What projects are on the horizon for you?

Maud and Laura: After winning the Hand & Lock Prize, we felt like we couldn’t stop there. So we have decided to create a mini-collection where each silhouette would be inspired by one of the subjects we treated for the competition. Right now we are working on the “Vache Qui Rit” look… Also, we thought about our new duo name, right now we are called Maud & Laura, but we would like something more impacting, and more representative of what we are doing. And so we are now… “Anonymeufs”.

Where else can we see your work?

Maud: I have a personal website, where I show all my work. But we have an Instagram page @anonymeufs where we show the behind the scenes of what we made for the Hand & Lock project.


What one piece of advice would you offer someone looking to expand his/her embroidery skills?

Maud: You should know the fundamental techniques so that you can have the freedom to do whatever you want.


Rose, by Maud Thomas and Laura Solacroup


Rapid-fire Round: (Don’t think too hard about these.)

If you could embroider with just one colour thread for the next three years, what would it be?

Maud: Red. It’s the colour of passion, really effective and used as a symbol of revolt.

Laura: Harvest gold. When I think of this colour, I think about vintage jewellery, which reminds me of a different time. It is also a colour that goes with pretty much every other colour.

What stitchable motif would you choose to represent you and your life?

Maud: Flowers. For me, they are the most feminine representation. The people who know me, always see me wearing floral clothing or surrounded by flowers, it’s omnipresent in my textile work.


Flowers, by Maud Thomas and Laura Solacroup


Laura: The Houndstooth. There is something very reassuring for me in the repetition. I like the fact that the colours intertwine and become one, creating a symbiosis.

You’re asked to create a garment for an animal. What is the animal, and what do you create?

Maud: A praying mantis, and I would create a very sumptuous dress to attract the male. There is something interesting in creating something minuscule but spectacular at the same time.

Laura: A rabbit, I would create a golden brooch for him.

Favorite book you’ve read recently:

Maud: Nana, Zola

Laura: King Kong Théorie, Virginie Despentes

You must include something live in your next garment. What do you use, and how do you incorporate it?

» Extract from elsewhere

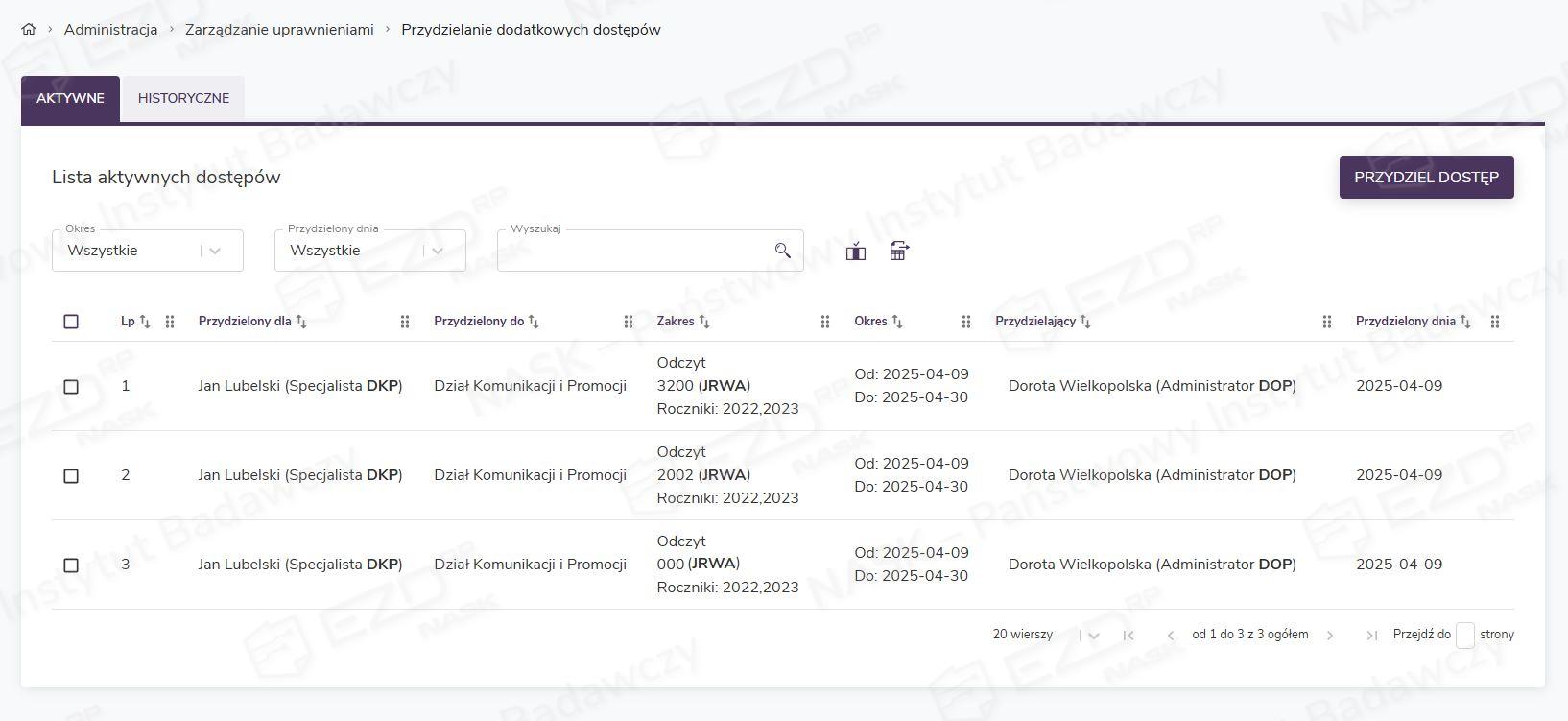
Task: Click the export table icon
Action: [x=899, y=252]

Maud: Grow flowers through the textile. The dress evolves with the growth. I would plant grains inside the fabric. It would change with the seasons and everyone could pick which flower represents them the best.

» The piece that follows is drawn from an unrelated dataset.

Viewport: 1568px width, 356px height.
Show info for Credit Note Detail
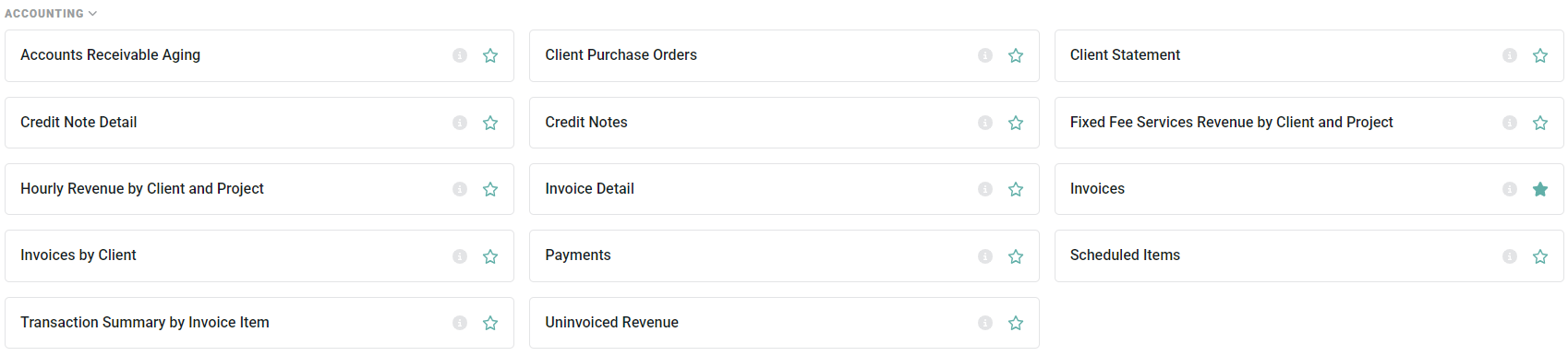pyautogui.click(x=460, y=123)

Laura: I would make a suit out of recycled material and with live statements on the back. A screen/monitor on the back with a counter that shows up-to-date figures on pollution.

If you were not an artist, what would you be?

Maud: I would be a florist, or a fashion journalist.

Laura: I would be an antiques dealer, or I would work for a non-profit organization to save the environment.

You must turn a song into a garment. What’s the song, and what’s the garment?

Maud: “Shine Bright Like A Diamond” – Rihanna. I would make a jumpsuit that is so bright; you can’t even look at it without squinting.

Laura: “Beau La Folie” – Lomepal. I would make an overall. He would wear it half way open, tied at the waist.

A place you’d like to visit:

Maud: India, to visit the temples, for the colours, the clothes.

Laura: Spain, to visit my grandma’s hometown.

A celebrity wears one of your garments to an awards show, and you receive fame, fortune, good health, fitness, and cake for life. Who is the celebrity and what does s/he wear?

Maud: Cyndi Lauper, with a crazy colourful outfit that would remind us of what she was wearing in “Girls Just Want To Have Fun”.

Laura: Lena Dunham, with a long sequin dress. The sequins would be made out of recycled plastic.

We’re hosting a show of “performance embroidery.” Describe your piece in the event.

Maud: I would create an air embroidery show (like “air guitar”) where a group of people are faking doing embroidery to bring back to the foreground this ancestral gesture.

Laura: I would initiate a participatory embroidery piece where everyone could play their part.